Here’s how this plays out when you don’t understand the potential return which comes from solving a particular problem. You start with something which sounds good, like reducing agent turnover. You come up with an idea about what you need to do to achieve this (updated software, new training, higher pay, better conditions….). You can establish great clarity about a potential cost. Set aside for a moment that your cost estimate will be at least as wrong as your initial solution approach is wrong. The decision to place a bet is based upon what you believe at the time of making the decision.
The leader or product manager who has picked a problem to solve because it sounds good now asks “what will it cost?” Whatever the number is, the only other input into your decision-making is the budget. How much is available to be spent? Does this feel proportionally like a good use of some portion of the available budget? There’s no way to evaluate if it is “worth it.” This process is only a budget-allocation process, not an investment-evaluation process. With no mechanism for defending the budget from cuts, no frame for arguing to increase the budget.

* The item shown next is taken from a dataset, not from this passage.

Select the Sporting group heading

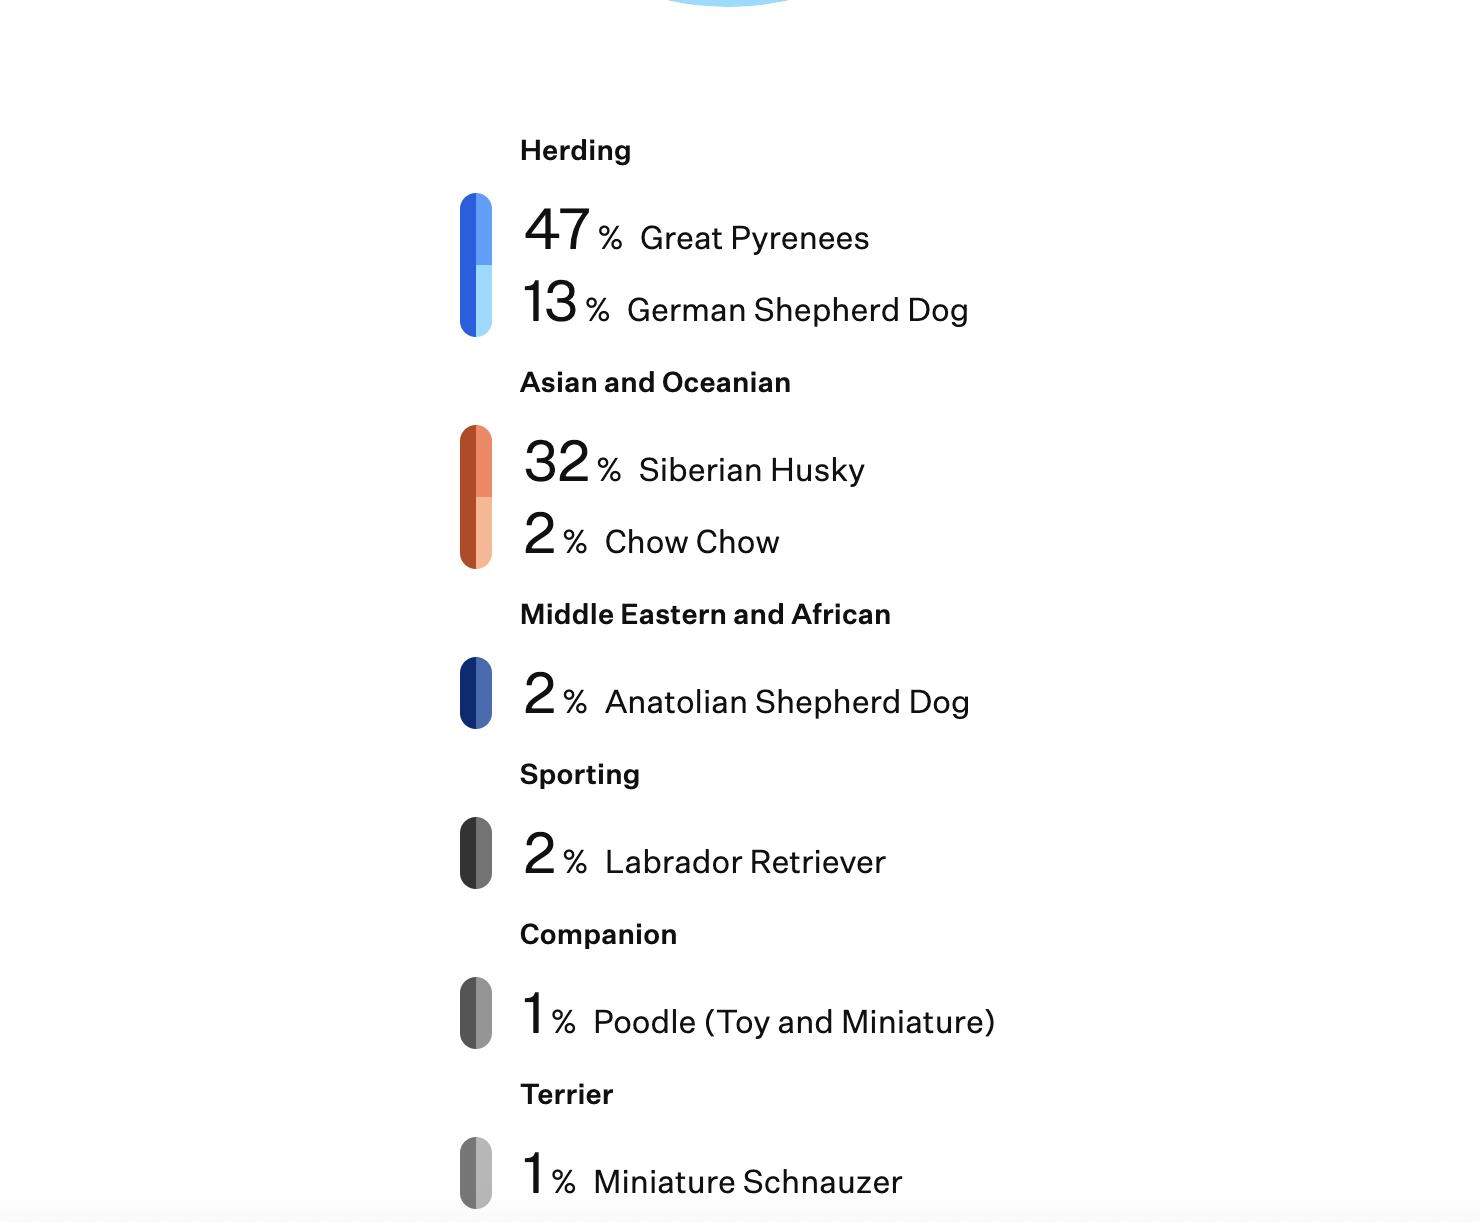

All of the decision-making is limited to a intuitive allocation of resources, in an environment where intuition is demonstrated to be an unreliable predictor of success.
This frame plays out as “how should we (best) spend what we have?” and I’ve seen it in everything from the annual budgeting process at companies like Dell to PI planning events in companies focusing on their operations ahead of the reason for their operations. “How best to fill the program increment” is a delegated, smaller version of annual planning – where the challenges of political reality must also be addressed. Too often, the leadership heuristic is “make sure everyone is busy” instead of “make sure we work on the right things to advance our strategy.”
What Are You Willing to Spend?
The earlier description of a four-step process is naive, it implies both linearity and sequence. That process description treats variables as if they were constants.
Rewriting the process like this provides a hint:
- Decide to solve a problem
- Design a solution to the problem
- Estimate the cost of solving the problem with the design approach from (2)
- Decide if that amount of investment is a good decision
Step 4 now becomes a bit more nuanced. Instead of a decision to say yes or no, you are faced with a decision of yes, or no, or not with that approach. You can loop back to step 2 to try and develop a more cost-effective approach which still solves the problem. Back to the drawing board. The first idea is unlikely to be the right one, and too often the urgency pressures on teams require them to pursue the first idea regardless, because there is too much to do.
How do you decide in step 4 if you should loop back? At a bare minimum, you should not be willing to spend more than you believe the benefit to be. The expected cost is an economic measure. You cannot determine if a reduction of turnover to 20% – even quantified – is worth $100K. You cannot determine if a 20% reduction of turnover is worth 50% of your available capacity for the quarter.
This should be enough to decide to estimate – even with uselessly broad estimate ranges – the economic benefit which you believe will come from solving a problem.
Conclusion
There is much more to making a good investment decision than simply assuring you have a positive return on investment (ROI). There are multiple improvements which can be made – all of which require you to use economic measures to express your beliefs.
That’s fuel for another fire. Describe your benefits, as well as the scale of the problems you might solve with economic measures. It is a step in the right direction.